Thursday, June 28, 2007

Misuse of Phil 3:9

Philippians 3:9 is definitely up there among the most commonly misused passages in the New Testament.

It's a great example of how a sentence taken out of context can have an apparently obvious meaning in and of itself which bears little relation to what it was meaning in context. It seems a clear and self-explanatory declaration when removed from context, and it also seems a great proof-text for beliefs some people want to have, so it gets used. I can see why it gets used so often: People hear the verse and think it says what they want to say, so they repeat it.

I can understand the popular-level use of passages out of context. But what annoys me is when people who should know better do the same thing. Westerholm in his book Perspectives Old and New on Paul makes gratuitous incorrect use of it. When he lays out his own view of Paul's theology, whenever he feels his view is threatened by some insurmountable objection he simply repeats Phil 3:9 as if it were a charm to make all the evidence against his views miraculously dissapear. He does this about half a dozen times!

Unlike Romans 3, Philippians 3 is not suffering from a ridiculous lack of clarity. There is nothing much really very difficult about the passage, it's just that most people don't actually bother to pay attention to what Paul is saying in it.

Goal 1 >>
Condense the paragraph of the Philippians 3:9 post that opens "I can understand the popular-level use" into a short bulleted list that keeps its main facts.
Goal 2 >>
According to the Philippians 3:9 post, why does the verse get used so often? Answer in one to three sentences.
Goal 3 >>
Extend the Philippians 3:9 post by a paragraph or two, picking up after its final sentence.
None of the data that comes next is needed.

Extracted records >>

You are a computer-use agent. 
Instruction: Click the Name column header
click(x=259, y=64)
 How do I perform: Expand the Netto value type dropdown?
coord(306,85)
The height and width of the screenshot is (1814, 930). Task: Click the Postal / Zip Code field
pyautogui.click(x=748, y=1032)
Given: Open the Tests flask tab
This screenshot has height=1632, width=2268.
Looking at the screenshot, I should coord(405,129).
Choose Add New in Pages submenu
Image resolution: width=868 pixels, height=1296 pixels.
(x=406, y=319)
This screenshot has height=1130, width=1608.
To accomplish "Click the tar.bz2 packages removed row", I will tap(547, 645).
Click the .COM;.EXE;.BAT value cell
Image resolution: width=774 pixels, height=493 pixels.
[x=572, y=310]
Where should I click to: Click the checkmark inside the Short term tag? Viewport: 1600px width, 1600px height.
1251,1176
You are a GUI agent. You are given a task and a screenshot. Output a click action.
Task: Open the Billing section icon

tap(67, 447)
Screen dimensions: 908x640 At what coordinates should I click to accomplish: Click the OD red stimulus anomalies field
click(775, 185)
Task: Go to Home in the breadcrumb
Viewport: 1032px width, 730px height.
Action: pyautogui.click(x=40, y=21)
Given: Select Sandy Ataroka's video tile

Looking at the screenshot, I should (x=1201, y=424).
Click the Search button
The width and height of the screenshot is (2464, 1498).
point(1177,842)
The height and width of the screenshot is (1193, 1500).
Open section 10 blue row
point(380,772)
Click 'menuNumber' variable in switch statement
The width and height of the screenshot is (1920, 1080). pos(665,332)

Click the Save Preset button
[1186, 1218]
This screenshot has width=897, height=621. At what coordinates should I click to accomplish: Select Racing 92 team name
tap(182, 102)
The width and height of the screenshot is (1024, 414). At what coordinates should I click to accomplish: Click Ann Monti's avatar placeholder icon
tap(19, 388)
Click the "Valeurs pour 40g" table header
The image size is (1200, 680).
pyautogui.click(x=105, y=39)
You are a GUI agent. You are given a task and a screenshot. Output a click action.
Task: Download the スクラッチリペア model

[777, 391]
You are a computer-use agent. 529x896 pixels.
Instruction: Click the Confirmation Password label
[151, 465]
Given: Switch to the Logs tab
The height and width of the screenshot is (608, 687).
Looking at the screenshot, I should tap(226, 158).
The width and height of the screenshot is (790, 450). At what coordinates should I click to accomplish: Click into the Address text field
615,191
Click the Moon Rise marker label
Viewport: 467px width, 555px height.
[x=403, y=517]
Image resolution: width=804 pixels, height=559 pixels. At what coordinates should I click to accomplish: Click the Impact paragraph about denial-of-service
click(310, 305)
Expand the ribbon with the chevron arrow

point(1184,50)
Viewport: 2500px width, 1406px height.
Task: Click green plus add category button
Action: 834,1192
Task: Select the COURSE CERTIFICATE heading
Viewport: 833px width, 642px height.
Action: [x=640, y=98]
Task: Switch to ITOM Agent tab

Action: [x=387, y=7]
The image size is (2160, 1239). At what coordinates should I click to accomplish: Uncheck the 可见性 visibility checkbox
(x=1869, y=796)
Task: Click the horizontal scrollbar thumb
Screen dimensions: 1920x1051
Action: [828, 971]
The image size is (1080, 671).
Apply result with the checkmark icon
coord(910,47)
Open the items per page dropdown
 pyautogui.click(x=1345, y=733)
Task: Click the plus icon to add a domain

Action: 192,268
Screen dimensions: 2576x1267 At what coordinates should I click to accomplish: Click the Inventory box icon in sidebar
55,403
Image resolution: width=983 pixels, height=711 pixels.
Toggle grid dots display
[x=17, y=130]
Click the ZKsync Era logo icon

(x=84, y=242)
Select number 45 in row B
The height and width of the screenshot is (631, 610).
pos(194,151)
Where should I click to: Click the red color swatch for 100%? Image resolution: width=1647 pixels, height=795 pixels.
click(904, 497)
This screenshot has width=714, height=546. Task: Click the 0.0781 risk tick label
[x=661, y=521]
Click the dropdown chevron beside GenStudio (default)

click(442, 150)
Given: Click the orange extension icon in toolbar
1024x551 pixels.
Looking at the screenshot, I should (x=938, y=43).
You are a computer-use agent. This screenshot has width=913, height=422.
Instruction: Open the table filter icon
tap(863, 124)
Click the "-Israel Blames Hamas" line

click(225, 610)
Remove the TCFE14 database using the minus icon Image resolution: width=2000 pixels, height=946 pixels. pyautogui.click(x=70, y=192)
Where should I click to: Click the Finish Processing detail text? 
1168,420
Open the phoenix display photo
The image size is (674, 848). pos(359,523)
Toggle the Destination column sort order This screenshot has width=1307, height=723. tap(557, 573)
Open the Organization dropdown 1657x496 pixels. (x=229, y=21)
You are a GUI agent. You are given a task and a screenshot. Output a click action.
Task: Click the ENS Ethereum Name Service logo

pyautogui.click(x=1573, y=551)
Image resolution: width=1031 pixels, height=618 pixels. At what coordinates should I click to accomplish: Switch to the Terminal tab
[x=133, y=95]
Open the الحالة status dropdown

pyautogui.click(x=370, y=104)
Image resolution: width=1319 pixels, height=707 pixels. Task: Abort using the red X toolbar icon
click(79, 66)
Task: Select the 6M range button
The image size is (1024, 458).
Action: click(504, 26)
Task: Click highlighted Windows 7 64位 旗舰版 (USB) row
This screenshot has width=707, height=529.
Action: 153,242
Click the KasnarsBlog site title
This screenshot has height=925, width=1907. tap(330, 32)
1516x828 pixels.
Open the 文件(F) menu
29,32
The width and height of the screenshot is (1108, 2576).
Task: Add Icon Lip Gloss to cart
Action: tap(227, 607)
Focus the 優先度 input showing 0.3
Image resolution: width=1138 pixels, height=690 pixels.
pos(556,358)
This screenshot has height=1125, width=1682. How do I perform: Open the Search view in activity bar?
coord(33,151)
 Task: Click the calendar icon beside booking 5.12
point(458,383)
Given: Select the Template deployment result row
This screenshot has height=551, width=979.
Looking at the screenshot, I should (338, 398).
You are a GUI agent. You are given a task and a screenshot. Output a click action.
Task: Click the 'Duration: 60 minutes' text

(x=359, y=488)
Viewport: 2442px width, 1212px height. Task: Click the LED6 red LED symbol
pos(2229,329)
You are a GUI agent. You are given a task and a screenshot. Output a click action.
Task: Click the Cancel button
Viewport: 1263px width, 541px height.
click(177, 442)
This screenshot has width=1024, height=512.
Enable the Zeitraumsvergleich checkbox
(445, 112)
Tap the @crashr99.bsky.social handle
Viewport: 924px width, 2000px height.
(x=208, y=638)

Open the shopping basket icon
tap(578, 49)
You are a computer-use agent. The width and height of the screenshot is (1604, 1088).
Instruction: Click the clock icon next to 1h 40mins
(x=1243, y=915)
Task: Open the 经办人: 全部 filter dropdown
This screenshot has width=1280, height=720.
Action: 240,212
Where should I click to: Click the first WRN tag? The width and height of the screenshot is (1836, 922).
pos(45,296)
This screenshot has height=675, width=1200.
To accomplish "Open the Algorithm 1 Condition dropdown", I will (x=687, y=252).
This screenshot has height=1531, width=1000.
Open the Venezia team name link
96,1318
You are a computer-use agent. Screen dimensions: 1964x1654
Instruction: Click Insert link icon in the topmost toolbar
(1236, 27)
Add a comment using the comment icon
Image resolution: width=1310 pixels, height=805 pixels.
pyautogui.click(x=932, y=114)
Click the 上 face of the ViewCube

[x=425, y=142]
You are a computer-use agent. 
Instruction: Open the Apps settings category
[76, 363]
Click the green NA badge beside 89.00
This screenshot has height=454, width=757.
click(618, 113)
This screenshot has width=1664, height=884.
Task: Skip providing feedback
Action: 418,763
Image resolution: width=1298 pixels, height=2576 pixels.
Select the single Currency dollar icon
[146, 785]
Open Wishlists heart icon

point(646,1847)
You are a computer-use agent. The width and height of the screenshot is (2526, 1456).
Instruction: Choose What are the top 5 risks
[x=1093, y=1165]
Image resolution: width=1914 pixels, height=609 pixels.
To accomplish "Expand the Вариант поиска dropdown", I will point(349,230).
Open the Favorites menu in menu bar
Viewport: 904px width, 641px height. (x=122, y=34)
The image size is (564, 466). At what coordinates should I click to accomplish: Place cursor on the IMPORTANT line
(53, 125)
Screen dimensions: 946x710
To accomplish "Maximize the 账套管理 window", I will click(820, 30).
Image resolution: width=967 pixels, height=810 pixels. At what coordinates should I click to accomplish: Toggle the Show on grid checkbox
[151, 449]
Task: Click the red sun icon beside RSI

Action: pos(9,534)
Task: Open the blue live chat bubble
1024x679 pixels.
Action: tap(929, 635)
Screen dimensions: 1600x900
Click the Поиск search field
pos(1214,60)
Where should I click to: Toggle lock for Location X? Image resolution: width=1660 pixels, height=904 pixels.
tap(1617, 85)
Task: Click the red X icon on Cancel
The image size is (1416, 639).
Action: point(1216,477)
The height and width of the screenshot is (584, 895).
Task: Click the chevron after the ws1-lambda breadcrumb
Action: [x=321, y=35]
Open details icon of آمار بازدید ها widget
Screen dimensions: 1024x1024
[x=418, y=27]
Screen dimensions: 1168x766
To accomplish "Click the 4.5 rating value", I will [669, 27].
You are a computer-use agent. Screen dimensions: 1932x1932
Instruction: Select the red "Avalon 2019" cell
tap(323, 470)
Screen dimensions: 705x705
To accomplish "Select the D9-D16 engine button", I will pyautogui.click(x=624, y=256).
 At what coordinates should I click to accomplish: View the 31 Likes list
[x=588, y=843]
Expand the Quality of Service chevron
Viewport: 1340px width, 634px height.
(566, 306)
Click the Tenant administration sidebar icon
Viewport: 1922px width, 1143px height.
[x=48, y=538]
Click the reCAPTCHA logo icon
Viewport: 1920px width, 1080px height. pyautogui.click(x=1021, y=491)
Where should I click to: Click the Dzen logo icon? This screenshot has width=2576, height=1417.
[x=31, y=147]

Task answer 1 >>
- Using passages out of context at the popular level is understandable.
- What is annoying is people who should know better doing the same.
- Westerholm, in Perspectives Old and New on Paul, makes gratuitous incorrect use of Phil 3:9.
- When laying out his own view of Paul's theology and facing an objection he can't overcome, he repeats Phil 3:9 like a charm meant to make the contrary evidence disappear.
- He does this about half a dozen times.

Task answer 2 >>
Out of context, the verse looks like a clear, self-explanatory declaration and a convenient proof-text for beliefs some people want to hold. People hear it, think it says what they want to say, and repeat it.

Task answer 3 >>
The typical misuse that this passage gets put to is to mean something approximately like "righteousness attained from human effort is worthless, true righteousness is given freely by God in response to a lack of human effort". The idea is that Paul is comparing his old Judaism which was a religion of human effort to be righteous, with his new Christianity that by lack of effort attains God's gift of righteousness.

Now, regardless of whether that theological view is correct or incorrect in general, that's obviously not what Paul's actually talking about in this particular passage. When we look at the description of Judaism he gives we find that half of what he says has nothing whatsoever to do with human effort or striving to attain righteousness, but rather is about his Jewish birth - ie he's saying that by the accident of his birth he was born into God's elect people, not by any effort he made he was born as part of the God's chosen nation. Then when we look at the description of his Christian life that follows on from 3:9, do we find a discussion of how he is now not making effort to be righteous and how he is sitting back and letting God's grace work in him? No, the entire passage is about striving to achieve righteousness and 'win' the race, and exerting all possible effort. So far from a Judaism of "effort" being contrasted with a Christian "lack of effort and reliance on grace" that the misuse of Phil 3:9 would lead us to expect, the context discusses a Judaism that relies as much on grace as it does on effort and a Christianity that relies totally on effort. There are plenty of other problems with this misuse of 3:9 given the context, but this is the blindingly obvious one.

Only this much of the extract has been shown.